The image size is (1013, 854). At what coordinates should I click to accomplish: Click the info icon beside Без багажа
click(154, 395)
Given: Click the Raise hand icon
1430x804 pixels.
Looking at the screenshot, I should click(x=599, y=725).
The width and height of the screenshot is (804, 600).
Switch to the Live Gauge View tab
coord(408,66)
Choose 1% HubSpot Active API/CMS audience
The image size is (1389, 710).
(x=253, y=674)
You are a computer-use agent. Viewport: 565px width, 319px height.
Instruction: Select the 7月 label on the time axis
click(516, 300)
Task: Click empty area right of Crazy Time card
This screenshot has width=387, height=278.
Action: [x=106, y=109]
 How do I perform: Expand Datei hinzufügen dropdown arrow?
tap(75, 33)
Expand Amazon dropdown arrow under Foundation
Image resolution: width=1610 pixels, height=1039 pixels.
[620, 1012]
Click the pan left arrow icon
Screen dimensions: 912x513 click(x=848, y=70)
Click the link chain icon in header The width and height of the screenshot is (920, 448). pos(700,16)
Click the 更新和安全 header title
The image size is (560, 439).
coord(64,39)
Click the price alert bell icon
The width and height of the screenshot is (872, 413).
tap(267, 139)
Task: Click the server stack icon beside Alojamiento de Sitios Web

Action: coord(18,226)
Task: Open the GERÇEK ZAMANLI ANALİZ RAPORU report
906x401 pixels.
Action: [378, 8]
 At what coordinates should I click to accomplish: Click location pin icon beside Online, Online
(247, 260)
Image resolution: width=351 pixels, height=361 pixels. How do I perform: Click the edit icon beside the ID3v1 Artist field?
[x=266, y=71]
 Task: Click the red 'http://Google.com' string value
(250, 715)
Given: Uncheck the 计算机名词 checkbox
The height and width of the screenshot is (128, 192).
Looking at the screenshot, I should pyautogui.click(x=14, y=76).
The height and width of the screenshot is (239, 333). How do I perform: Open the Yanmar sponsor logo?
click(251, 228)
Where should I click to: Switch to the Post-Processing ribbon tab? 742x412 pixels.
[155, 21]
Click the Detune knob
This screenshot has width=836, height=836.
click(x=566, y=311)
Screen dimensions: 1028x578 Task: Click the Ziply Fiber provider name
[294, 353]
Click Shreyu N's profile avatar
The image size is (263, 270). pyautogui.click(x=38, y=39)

########

## WHAT IS EXPECTED
Please gather every line from the listing above that contains the string "Given", and copy each one in full.

## CORRECT RESULT
Given: Click the Raise hand icon
Given: Uncheck the 计算机名词 checkbox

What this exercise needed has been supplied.